MATERIAL PROVIDED section start

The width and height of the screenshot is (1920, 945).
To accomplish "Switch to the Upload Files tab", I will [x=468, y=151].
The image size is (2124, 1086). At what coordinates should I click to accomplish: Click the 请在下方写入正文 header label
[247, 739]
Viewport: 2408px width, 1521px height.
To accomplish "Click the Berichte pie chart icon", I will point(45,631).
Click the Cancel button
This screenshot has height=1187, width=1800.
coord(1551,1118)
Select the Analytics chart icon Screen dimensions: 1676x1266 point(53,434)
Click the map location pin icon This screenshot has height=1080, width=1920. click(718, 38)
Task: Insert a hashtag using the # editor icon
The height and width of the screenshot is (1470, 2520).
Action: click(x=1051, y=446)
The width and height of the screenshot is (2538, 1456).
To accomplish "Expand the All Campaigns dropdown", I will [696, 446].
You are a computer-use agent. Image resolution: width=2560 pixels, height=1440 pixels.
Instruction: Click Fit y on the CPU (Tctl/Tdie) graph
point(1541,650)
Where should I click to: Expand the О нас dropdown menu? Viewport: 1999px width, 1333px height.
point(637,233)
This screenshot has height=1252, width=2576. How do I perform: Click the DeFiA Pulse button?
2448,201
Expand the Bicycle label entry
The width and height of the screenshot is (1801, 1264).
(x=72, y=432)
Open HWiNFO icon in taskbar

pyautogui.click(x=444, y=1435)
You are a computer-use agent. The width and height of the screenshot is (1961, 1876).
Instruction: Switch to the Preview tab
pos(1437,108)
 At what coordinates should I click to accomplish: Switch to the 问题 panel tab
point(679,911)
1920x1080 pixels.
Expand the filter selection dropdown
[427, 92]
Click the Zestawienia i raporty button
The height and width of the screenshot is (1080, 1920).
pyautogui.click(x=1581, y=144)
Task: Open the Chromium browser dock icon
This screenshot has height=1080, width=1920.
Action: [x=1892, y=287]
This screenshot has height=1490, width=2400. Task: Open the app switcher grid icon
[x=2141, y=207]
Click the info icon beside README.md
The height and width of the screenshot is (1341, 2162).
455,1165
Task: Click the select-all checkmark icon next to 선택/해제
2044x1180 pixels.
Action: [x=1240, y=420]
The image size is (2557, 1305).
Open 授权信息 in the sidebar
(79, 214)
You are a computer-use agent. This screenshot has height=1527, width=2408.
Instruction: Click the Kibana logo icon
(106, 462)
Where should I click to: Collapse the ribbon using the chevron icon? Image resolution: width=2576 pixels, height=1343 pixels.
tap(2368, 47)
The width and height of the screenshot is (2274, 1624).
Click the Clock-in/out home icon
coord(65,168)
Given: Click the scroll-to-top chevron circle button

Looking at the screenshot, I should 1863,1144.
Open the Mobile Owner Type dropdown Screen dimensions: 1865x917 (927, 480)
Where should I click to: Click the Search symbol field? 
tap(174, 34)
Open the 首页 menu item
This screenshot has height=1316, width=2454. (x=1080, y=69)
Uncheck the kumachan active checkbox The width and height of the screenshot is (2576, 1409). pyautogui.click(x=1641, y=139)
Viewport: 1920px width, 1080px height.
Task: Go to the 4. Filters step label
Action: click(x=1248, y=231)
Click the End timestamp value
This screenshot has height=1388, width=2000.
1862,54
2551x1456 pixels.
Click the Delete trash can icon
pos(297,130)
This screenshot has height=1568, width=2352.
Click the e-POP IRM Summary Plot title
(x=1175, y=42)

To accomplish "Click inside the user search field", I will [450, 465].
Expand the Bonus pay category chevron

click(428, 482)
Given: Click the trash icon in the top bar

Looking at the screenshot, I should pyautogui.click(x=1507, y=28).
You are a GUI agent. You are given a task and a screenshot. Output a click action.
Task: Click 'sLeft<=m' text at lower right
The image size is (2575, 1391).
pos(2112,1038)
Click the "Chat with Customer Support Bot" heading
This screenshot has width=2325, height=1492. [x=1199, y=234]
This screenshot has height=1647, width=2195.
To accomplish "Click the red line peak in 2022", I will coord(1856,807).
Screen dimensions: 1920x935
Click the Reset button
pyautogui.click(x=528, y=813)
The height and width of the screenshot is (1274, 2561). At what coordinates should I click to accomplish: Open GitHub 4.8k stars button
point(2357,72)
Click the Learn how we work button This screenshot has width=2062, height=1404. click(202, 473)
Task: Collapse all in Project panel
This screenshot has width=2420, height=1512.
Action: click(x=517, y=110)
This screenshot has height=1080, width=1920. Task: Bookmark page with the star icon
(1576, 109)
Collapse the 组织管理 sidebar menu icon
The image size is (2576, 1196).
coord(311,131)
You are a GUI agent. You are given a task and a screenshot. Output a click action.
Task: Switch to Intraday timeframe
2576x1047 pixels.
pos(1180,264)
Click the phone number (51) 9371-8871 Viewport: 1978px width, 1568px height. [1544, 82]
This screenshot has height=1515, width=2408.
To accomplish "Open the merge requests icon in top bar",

MATERIAL PROVIDED section end

• _WORK REQUIRED_
What needs duplicating is the run of lines from the one containing "Screen dimensions: 1920x935" through the last line of the entries above, exact and complete.

• _ANSWER SPACE_
Screen dimensions: 1920x935
Click the Reset button
pyautogui.click(x=528, y=813)
The height and width of the screenshot is (1274, 2561). At what coordinates should I click to accomplish: Open GitHub 4.8k stars button
point(2357,72)
Click the Learn how we work button This screenshot has width=2062, height=1404. click(202, 473)
Task: Collapse all in Project panel
This screenshot has width=2420, height=1512.
Action: click(x=517, y=110)
This screenshot has height=1080, width=1920. Task: Bookmark page with the star icon
(1576, 109)
Collapse the 组织管理 sidebar menu icon
The image size is (2576, 1196).
coord(311,131)
You are a GUI agent. You are given a task and a screenshot. Output a click action.
Task: Switch to Intraday timeframe
2576x1047 pixels.
pos(1180,264)
Click the phone number (51) 9371-8871 Viewport: 1978px width, 1568px height. [1544, 82]
This screenshot has height=1515, width=2408.
To accomplish "Open the merge requests icon in top bar",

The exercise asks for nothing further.